PFS warns on abridged advice

PFS warns on abridged advice
 Keith Richards, chief executive of the Personal Finance Society

The Personal Finance Society has warned that introducing abridged advice, as proposed by the Financial Conduct Authority, will increase consumer confusion.

Keith Richards, the PFS chief executive, told FTAdviser that the regulator’s proposal for abridged advice showed it “recognises there is an advice gap and is offering a potential solution to encourage input from the market”.

He said: “However, this middle ground between triage and full advice on defined benefit pension transfers is likely to confuse consumers about what kind of advice they are getting.”

Abridged advice, first mooted by the FCA in a DB transfer paper in July, is expected to feature an introductory chat with the client, where the adviser can get some high-level information about their circumstances and determine they are not a viable candidate for a transfer.

The result of abridged advice can only be not to transfer, and the adviser is expected to conduct a full fact-find and risk assessment, including an assessment of the client’s attitude to transfer risk in line with the FCA’s guidance on assessing suitability.

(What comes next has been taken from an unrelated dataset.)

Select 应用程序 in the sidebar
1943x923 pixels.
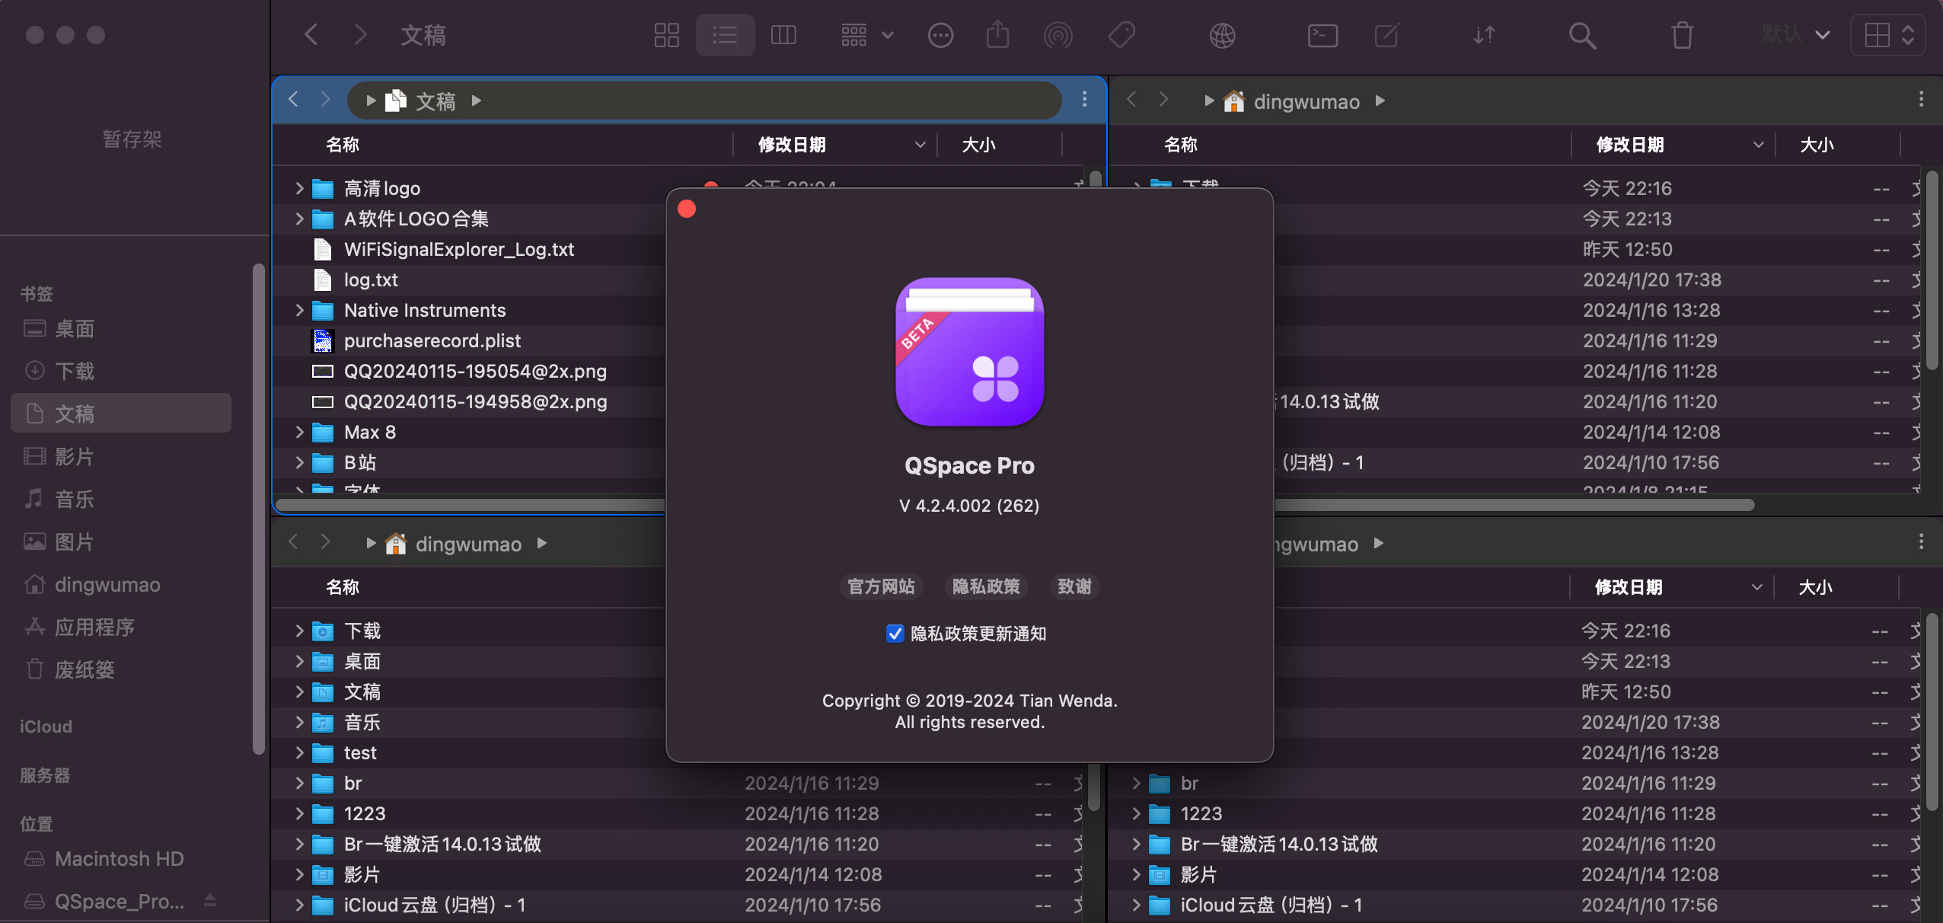(94, 627)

But this also means that some consumers may receive a personal recommendation not to transfer without an adviser having to collect detailed scheme data, undertake an appropriate transfer analysis or provide a transfer value comparator.

Baroness Ros Altmann has also warned abridged advice will increase consumer confusion.

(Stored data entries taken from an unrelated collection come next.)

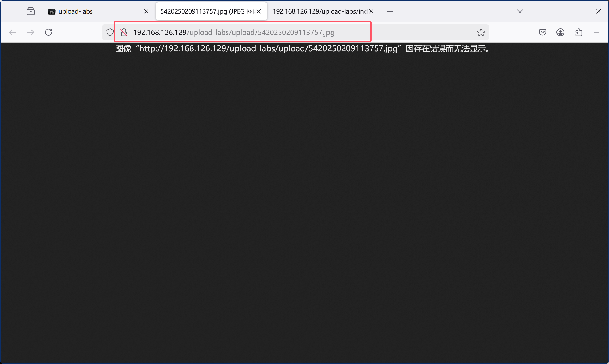Open Firefox account menu

point(560,32)
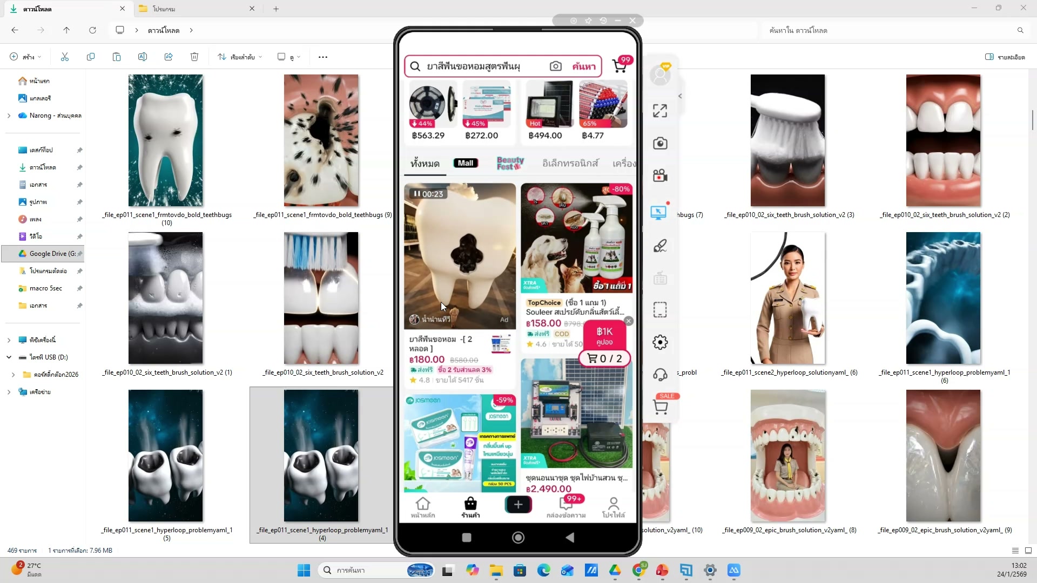1037x583 pixels.
Task: Open the เรียงลำดับ sort dropdown
Action: [x=240, y=57]
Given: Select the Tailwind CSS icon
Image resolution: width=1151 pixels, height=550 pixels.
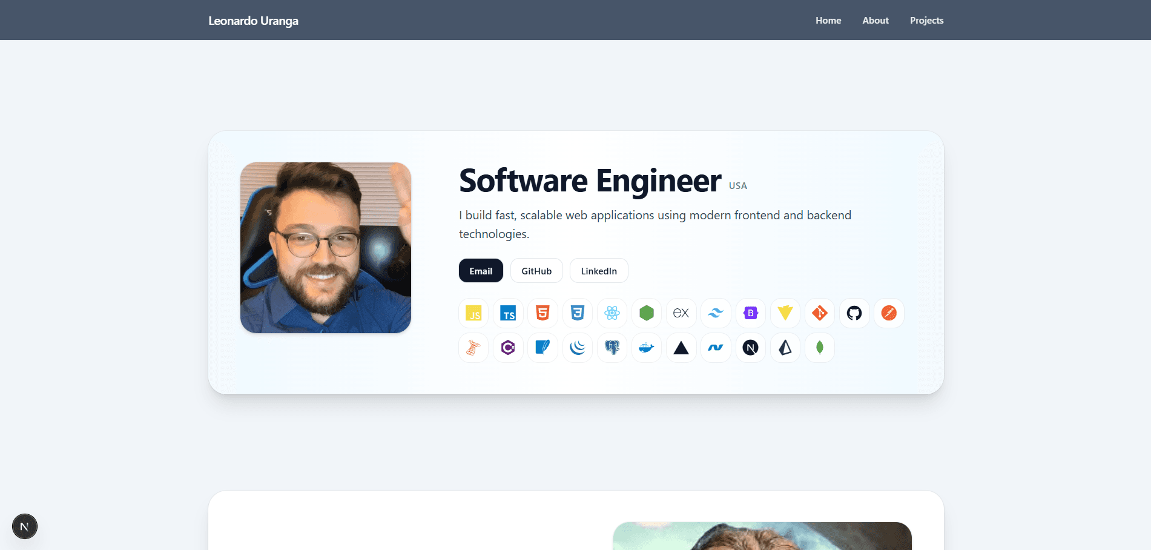Looking at the screenshot, I should (x=715, y=313).
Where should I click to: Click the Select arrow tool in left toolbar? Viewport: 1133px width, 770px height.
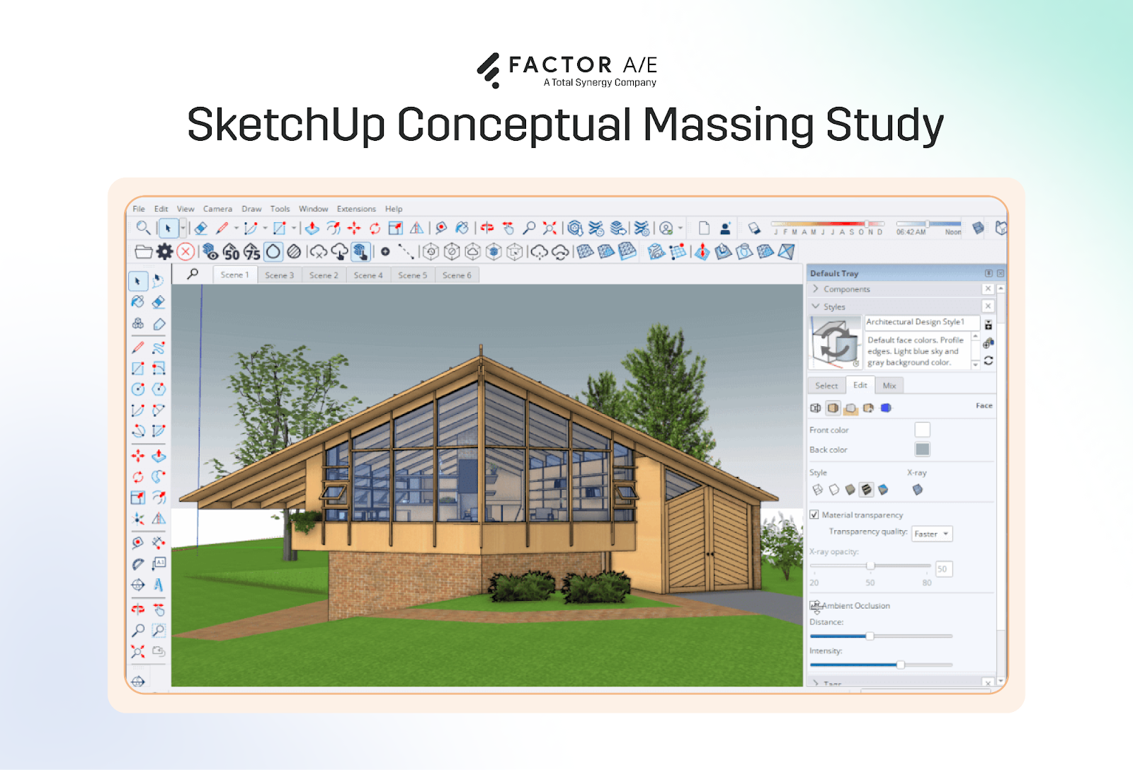pos(139,280)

Speaking earlier this month at the inaugural FTAdviser Financial Advice Forum in London, she noted the new concept “is unhelpful”.

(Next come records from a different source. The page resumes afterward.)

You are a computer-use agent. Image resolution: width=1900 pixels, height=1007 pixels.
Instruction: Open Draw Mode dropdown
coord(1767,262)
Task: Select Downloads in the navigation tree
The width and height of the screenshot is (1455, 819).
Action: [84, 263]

She said: “Why can't we just have a clear explanation of what the difference is between guidance and advice, so ordinary people can actually understand it.

“How about guidance is the self-service and independent professional advice gives you a personal shopper?”

Many financial advisers have said they won't be offering abridged advice due to concerns it could leave them more exposed to complaints and that they won’t be able to offer the service at the low cost the regulator expects.

Mr Richards argued that over the past two decades, the financial services industry tried to introduce concepts such as simplified, basic or execution-only advice, among others.

He noted that all of these “inevitably failed subsequent scrutiny" and there was evidence from consumer research that the public don’t recognise the difference between different forms of advice.

Mr Richards added that research published by the FCA in 2018 showed often respondents were not aware of the changes that have taken place in the advice market, and made no distinction between independent and tied advice.